• [TASK STATEMENT]: Repeat each entry in full, exactly.
>>>
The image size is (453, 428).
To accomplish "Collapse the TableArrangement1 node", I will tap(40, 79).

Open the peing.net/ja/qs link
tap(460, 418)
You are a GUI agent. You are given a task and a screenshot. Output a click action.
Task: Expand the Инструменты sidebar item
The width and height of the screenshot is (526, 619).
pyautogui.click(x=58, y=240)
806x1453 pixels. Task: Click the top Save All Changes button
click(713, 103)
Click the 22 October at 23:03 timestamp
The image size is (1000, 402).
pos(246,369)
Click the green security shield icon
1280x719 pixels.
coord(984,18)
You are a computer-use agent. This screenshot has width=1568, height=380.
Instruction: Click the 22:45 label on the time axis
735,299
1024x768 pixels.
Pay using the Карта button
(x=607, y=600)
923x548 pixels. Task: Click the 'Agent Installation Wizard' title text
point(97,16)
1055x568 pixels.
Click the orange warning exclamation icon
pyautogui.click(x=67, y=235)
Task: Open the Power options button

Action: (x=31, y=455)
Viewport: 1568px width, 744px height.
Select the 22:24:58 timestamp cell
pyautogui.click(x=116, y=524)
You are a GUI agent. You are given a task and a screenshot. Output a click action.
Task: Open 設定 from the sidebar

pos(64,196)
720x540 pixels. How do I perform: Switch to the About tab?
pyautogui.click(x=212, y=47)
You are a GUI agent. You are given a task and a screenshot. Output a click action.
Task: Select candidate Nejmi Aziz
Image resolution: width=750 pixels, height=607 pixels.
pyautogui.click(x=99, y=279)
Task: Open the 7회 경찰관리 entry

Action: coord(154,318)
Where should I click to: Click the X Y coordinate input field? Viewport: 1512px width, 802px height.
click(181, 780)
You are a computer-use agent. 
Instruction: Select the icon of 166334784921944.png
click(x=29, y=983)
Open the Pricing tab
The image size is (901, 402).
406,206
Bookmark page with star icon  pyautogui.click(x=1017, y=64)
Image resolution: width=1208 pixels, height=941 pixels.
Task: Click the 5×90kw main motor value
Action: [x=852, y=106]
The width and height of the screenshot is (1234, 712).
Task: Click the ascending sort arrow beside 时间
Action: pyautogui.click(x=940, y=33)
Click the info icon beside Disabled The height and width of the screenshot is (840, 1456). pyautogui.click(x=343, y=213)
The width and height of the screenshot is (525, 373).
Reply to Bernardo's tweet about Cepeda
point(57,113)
<<<
• [RESULT OF THE EXERCISE]:
The image size is (453, 428).
To accomplish "Collapse the TableArrangement1 node", I will tap(40, 79).

Open the peing.net/ja/qs link
tap(460, 418)
You are a GUI agent. You are given a task and a screenshot. Output a click action.
Task: Expand the Инструменты sidebar item
The width and height of the screenshot is (526, 619).
pyautogui.click(x=58, y=240)
806x1453 pixels. Task: Click the top Save All Changes button
click(713, 103)
Click the 22 October at 23:03 timestamp
The image size is (1000, 402).
pos(246,369)
Click the green security shield icon
1280x719 pixels.
coord(984,18)
You are a computer-use agent. This screenshot has width=1568, height=380.
Instruction: Click the 22:45 label on the time axis
735,299
1024x768 pixels.
Pay using the Карта button
(x=607, y=600)
923x548 pixels. Task: Click the 'Agent Installation Wizard' title text
point(97,16)
1055x568 pixels.
Click the orange warning exclamation icon
pyautogui.click(x=67, y=235)
Task: Open the Power options button

Action: (x=31, y=455)
Viewport: 1568px width, 744px height.
Select the 22:24:58 timestamp cell
pyautogui.click(x=116, y=524)
You are a GUI agent. You are given a task and a screenshot. Output a click action.
Task: Open 設定 from the sidebar

pos(64,196)
720x540 pixels. How do I perform: Switch to the About tab?
pyautogui.click(x=212, y=47)
You are a GUI agent. You are given a task and a screenshot. Output a click action.
Task: Select candidate Nejmi Aziz
Image resolution: width=750 pixels, height=607 pixels.
pyautogui.click(x=99, y=279)
Task: Open the 7회 경찰관리 entry

Action: coord(154,318)
Where should I click to: Click the X Y coordinate input field? Viewport: 1512px width, 802px height.
click(181, 780)
You are a computer-use agent. 
Instruction: Select the icon of 166334784921944.png
click(x=29, y=983)
Open the Pricing tab
The image size is (901, 402).
406,206
Bookmark page with star icon  pyautogui.click(x=1017, y=64)
Image resolution: width=1208 pixels, height=941 pixels.
Task: Click the 5×90kw main motor value
Action: [x=852, y=106]
The width and height of the screenshot is (1234, 712).
Task: Click the ascending sort arrow beside 时间
Action: pyautogui.click(x=940, y=33)
Click the info icon beside Disabled The height and width of the screenshot is (840, 1456). pyautogui.click(x=343, y=213)
The width and height of the screenshot is (525, 373).
Reply to Bernardo's tweet about Cepeda
point(57,113)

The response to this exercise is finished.